- Location of Perham, Maine
- Coordinates: 46°52′54″N 68°14′21″W﻿ / ﻿46.88167°N 68.23917°W
- Country: United States
- State: Maine
- County: Aroostook

Area
- • Total: 36.64 sq mi (94.90 km^{2})
- • Land: 36.53 sq mi (94.61 km^{2})
- • Water: 0.11 sq mi (0.28 km^{2})
- Elevation: 673 ft (205 m)

Population (2020)
- • Total: 371
- • Density: 10/sq mi (3.9/km^{2})
- Time zone: UTC-5 (Eastern (EST))
- • Summer (DST): UTC-4 (EDT)
- ZIP code: 04766
- Area code: 207
- FIPS code: 23-58060
- GNIS feature ID: 582670

= Perham, Maine =

Town in Maine, United States

Perham is a town in Aroostook County, Maine, United States. The population was 371 at the 2020 census. The town was named after Maine's 33rd governor, Sidney Perham.

==Geography==
According to the United States Census Bureau, the town has a total area of 36.64 sqmi, of which 36.53 sqmi is land and 0.11 sqmi is water.

==Demographics==

Historical population
| Census | Pop. | Note | %± |
| 1870 | 79 |  | — |
| 1880 | 346 |  | 338.0% |
| 1890 | 438 |  | 26.6% |
| 1900 | 580 |  | 32.4% |
| 1910 | 785 |  | 35.3% |
| 1920 | 659 |  | −16.1% |
| 1930 | 691 |  | 4.9% |
| 1940 | 680 |  | −1.6% |
| 1950 | 572 |  | −15.9% |
| 1960 | 512 |  | −10.5% |
| 1970 | 436 |  | −14.8% |
| 1980 | 437 |  | 0.2% |
| 1990 | 395 |  | −9.6% |
| 2000 | 434 |  | 9.9% |
| 2010 | 386 |  | −11.1% |
| 2020 | 371 |  | −3.9% |
U.S. Decennial Census

===2010 census===
At the 2010 census, there were 386 people, 151 households, and 105 families living in the town. The population density was 10.6 PD/sqmi. There were 190 housing units at an average density of 5.2 /sqmi. The racial makeup of the town was 97.4% White, 2.3% Native American, and 0.3% from two or more races.
Of the 151 households 27.8% had children under the age of 18 living with them, 59.6% were married couples living together, 3.3% had a female householder with no husband present, 6.6% had a male householder with no wife present, and 30.5% were non-families. 23.8% of households were one person and 11.9% were one person aged 65 or older. The average household size was 2.56 and the average family size was 3.04.

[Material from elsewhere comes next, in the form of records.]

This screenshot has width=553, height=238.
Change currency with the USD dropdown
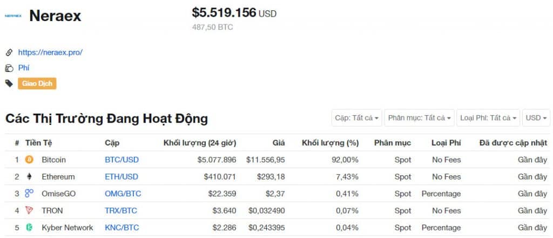(536, 117)
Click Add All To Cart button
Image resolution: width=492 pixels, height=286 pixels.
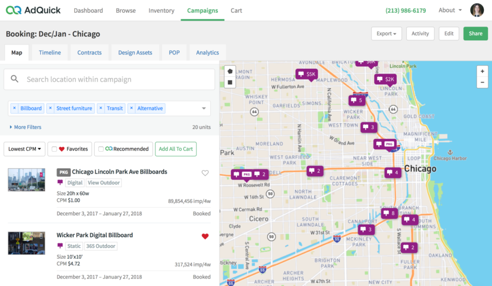(176, 149)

The median age in the town was 45.3 years. 20.2% of residents were under the age of 18; 6.9% were between the ages of 18 and 24; 22% were from 25 to 44; 34.9% were from 45 to 64; and 15.8% were 65 or older. The gender makeup of the town was 51.0% male and 49.0% female.

===2000 census===
At the 2000 census, there were 434 people, 162 households, and 114 families living in the town. The population density was 11.9 people per square mile (4.6/km^{2}). There were 177 housing units at an average density of 4.8 per square mile (1.9/km^{2}). The racial makeup of the town was 96.08% White, 0.92% Native American, and 3.00% from two or more races.
Of the 162 households 28.4% had children under the age of 18 living with them, 61.1% were married couples living together, 7.4% had a female householder with no husband present, and 29.6% were non-families. 21.6% of households were one person and 10.5% were one person aged 65 or older. The average household size was 2.68 and the average family size was 3.22.

The age distribution was 24.0% under the age of 18, 8.8% from 18 to 24, 24.2% from 25 to 44, 24.2% from 45 to 64, and 18.9% 65 or older. The median age was 40 years. For every 100 females, there were 99.1 males. For every 100 females age 18 and over, there were 103.7 males.

The median household income was $25,962 and the median family income was $31,250. Males had a median income of $25,341 versus $17,917 for females. The per capita income for the town was $11,721. About 7.8% of families and 11.2% of the population were below the poverty line, including 17.2% of those under age 18 and 6.5% of those age 65 or over.